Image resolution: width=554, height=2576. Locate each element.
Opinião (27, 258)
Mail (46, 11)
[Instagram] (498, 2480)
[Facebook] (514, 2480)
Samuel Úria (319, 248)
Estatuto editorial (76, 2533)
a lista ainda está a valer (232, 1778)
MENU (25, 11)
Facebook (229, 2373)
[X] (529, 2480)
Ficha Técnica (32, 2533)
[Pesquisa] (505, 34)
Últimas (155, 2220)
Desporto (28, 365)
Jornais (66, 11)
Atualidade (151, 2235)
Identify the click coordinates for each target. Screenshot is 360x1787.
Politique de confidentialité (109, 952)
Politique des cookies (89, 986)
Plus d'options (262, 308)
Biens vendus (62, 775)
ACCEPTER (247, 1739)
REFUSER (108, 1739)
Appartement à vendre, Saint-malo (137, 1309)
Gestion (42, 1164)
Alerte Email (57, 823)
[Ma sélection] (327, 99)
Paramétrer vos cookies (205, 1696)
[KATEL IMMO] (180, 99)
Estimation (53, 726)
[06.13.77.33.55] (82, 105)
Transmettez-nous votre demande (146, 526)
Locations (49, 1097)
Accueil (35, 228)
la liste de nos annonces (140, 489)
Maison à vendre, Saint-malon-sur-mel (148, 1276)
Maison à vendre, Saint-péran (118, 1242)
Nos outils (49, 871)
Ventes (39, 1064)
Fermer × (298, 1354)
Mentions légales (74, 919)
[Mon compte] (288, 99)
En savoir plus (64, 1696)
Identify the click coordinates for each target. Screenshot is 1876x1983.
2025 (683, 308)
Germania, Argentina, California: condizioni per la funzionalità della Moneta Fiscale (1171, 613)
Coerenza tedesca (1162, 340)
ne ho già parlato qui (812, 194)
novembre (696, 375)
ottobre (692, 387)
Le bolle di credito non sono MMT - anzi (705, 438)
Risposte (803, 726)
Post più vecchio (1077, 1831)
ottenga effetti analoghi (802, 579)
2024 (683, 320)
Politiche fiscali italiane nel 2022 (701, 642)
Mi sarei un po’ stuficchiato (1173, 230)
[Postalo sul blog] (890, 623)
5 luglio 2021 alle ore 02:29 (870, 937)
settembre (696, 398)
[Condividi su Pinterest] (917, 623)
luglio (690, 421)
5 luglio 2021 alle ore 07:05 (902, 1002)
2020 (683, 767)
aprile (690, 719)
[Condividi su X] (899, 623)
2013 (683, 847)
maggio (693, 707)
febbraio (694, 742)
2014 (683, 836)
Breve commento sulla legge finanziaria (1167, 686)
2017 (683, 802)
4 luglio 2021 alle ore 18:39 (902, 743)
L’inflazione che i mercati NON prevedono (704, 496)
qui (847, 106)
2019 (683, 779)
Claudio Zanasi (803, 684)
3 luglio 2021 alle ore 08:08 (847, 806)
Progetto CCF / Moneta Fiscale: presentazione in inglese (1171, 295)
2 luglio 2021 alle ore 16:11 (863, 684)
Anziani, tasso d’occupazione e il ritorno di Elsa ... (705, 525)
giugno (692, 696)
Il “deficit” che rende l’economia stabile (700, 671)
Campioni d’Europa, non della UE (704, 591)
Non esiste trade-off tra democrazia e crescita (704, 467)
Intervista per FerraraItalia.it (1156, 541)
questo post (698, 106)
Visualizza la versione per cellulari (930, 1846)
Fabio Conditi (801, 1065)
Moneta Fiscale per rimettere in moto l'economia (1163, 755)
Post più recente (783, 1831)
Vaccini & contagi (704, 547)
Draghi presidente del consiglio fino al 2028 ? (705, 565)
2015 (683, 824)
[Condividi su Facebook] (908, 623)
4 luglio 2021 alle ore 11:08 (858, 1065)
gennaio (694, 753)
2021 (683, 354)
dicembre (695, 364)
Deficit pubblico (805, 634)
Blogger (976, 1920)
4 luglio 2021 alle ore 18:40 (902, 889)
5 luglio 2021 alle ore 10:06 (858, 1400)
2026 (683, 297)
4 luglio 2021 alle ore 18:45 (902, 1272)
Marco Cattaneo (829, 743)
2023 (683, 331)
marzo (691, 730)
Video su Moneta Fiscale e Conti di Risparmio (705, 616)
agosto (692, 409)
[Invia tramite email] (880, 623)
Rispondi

—————

▶ _TASK INSTRUCTIONS_: Looking at the entries above, how many lines contain the word "Saint"? Answer with the number alone.

▶ _ANSWER SPACE_: 3